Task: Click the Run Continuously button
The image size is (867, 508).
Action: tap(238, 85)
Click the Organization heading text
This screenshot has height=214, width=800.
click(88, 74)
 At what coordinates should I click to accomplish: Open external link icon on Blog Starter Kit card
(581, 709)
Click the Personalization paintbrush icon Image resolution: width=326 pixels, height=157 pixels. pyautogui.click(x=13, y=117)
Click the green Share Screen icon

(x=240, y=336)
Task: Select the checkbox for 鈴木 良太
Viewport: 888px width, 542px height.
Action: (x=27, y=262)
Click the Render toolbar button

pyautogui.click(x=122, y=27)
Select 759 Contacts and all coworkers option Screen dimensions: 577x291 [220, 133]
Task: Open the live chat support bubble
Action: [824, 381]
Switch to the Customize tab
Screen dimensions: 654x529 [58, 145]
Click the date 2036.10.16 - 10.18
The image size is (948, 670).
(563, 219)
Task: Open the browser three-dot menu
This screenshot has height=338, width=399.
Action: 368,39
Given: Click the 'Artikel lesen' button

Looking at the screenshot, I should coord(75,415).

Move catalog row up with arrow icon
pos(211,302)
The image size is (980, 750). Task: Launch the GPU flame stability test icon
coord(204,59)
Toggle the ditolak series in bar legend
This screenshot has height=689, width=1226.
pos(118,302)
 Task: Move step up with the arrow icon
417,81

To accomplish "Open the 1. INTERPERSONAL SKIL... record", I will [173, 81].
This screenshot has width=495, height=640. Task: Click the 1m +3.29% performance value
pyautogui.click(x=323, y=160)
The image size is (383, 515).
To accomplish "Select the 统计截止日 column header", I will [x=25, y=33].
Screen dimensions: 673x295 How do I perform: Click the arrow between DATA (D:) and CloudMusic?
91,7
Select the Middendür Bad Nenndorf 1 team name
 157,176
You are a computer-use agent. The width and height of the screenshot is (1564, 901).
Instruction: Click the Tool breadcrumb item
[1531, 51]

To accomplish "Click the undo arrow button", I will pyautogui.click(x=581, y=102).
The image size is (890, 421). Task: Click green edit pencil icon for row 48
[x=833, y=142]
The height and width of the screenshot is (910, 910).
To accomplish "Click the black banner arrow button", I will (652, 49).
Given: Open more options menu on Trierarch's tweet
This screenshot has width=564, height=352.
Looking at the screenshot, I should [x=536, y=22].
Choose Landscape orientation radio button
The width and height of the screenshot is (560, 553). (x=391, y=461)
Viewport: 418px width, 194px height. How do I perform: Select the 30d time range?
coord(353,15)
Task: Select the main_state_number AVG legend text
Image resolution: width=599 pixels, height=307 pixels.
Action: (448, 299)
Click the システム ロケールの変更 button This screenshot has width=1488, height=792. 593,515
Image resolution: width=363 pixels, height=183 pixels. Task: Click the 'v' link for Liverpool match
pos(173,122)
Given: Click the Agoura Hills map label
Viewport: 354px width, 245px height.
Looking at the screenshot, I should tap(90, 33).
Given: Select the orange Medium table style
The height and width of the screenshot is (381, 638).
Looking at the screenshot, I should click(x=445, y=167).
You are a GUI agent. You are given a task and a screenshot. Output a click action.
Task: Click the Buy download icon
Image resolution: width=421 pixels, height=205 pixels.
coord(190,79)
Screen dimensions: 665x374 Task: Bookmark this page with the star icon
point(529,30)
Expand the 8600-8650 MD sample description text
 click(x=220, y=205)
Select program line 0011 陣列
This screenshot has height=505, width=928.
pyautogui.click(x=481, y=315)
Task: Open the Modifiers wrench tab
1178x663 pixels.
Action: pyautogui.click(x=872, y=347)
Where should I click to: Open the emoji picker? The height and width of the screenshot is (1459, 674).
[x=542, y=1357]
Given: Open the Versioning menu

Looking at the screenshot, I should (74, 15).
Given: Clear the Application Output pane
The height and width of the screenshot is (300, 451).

§ §

> [What needs to be done]:
All entries must be repeated verbatim.

> [Answer space]:
Task: Click the Run Continuously button
The image size is (867, 508).
Action: tap(238, 85)
Click the Organization heading text
This screenshot has height=214, width=800.
click(88, 74)
 At what coordinates should I click to accomplish: Open external link icon on Blog Starter Kit card
(581, 709)
Click the Personalization paintbrush icon Image resolution: width=326 pixels, height=157 pixels. pyautogui.click(x=13, y=117)
Click the green Share Screen icon

(x=240, y=336)
Task: Select the checkbox for 鈴木 良太
Viewport: 888px width, 542px height.
Action: (x=27, y=262)
Click the Render toolbar button

pyautogui.click(x=122, y=27)
Select 759 Contacts and all coworkers option Screen dimensions: 577x291 [220, 133]
Task: Open the live chat support bubble
Action: [824, 381]
Switch to the Customize tab
Screen dimensions: 654x529 [58, 145]
Click the date 2036.10.16 - 10.18
The image size is (948, 670).
(563, 219)
Task: Open the browser three-dot menu
This screenshot has height=338, width=399.
Action: 368,39
Given: Click the 'Artikel lesen' button

Looking at the screenshot, I should coord(75,415).

Move catalog row up with arrow icon
pos(211,302)
The image size is (980, 750). Task: Launch the GPU flame stability test icon
coord(204,59)
Toggle the ditolak series in bar legend
This screenshot has height=689, width=1226.
pos(118,302)
 Task: Move step up with the arrow icon
417,81

To accomplish "Open the 1. INTERPERSONAL SKIL... record", I will [173, 81].
This screenshot has width=495, height=640. Task: Click the 1m +3.29% performance value
pyautogui.click(x=323, y=160)
The image size is (383, 515).
To accomplish "Select the 统计截止日 column header", I will [x=25, y=33].
Screen dimensions: 673x295 How do I perform: Click the arrow between DATA (D:) and CloudMusic?
91,7
Select the Middendür Bad Nenndorf 1 team name
 157,176
You are a computer-use agent. The width and height of the screenshot is (1564, 901).
Instruction: Click the Tool breadcrumb item
[1531, 51]

To accomplish "Click the undo arrow button", I will pyautogui.click(x=581, y=102).
The image size is (890, 421). Task: Click green edit pencil icon for row 48
[x=833, y=142]
The height and width of the screenshot is (910, 910).
To accomplish "Click the black banner arrow button", I will (652, 49).
Given: Open more options menu on Trierarch's tweet
This screenshot has width=564, height=352.
Looking at the screenshot, I should [x=536, y=22].
Choose Landscape orientation radio button
The width and height of the screenshot is (560, 553). (x=391, y=461)
Viewport: 418px width, 194px height. How do I perform: Select the 30d time range?
coord(353,15)
Task: Select the main_state_number AVG legend text
Image resolution: width=599 pixels, height=307 pixels.
Action: (448, 299)
Click the システム ロケールの変更 button This screenshot has width=1488, height=792. 593,515
Image resolution: width=363 pixels, height=183 pixels. Task: Click the 'v' link for Liverpool match
pos(173,122)
Given: Click the Agoura Hills map label
Viewport: 354px width, 245px height.
Looking at the screenshot, I should tap(90, 33).
Given: Select the orange Medium table style
The height and width of the screenshot is (381, 638).
Looking at the screenshot, I should click(x=445, y=167).
You are a GUI agent. You are given a task and a screenshot. Output a click action.
Task: Click the Buy download icon
Image resolution: width=421 pixels, height=205 pixels.
coord(190,79)
Screen dimensions: 665x374 Task: Bookmark this page with the star icon
point(529,30)
Expand the 8600-8650 MD sample description text
 click(x=220, y=205)
Select program line 0011 陣列
This screenshot has height=505, width=928.
pyautogui.click(x=481, y=315)
Task: Open the Modifiers wrench tab
1178x663 pixels.
Action: pyautogui.click(x=872, y=347)
Where should I click to: Open the emoji picker? The height and width of the screenshot is (1459, 674).
[x=542, y=1357]
Given: Open the Versioning menu

Looking at the screenshot, I should (74, 15).
Given: Clear the Application Output pane
The height and width of the screenshot is (300, 451).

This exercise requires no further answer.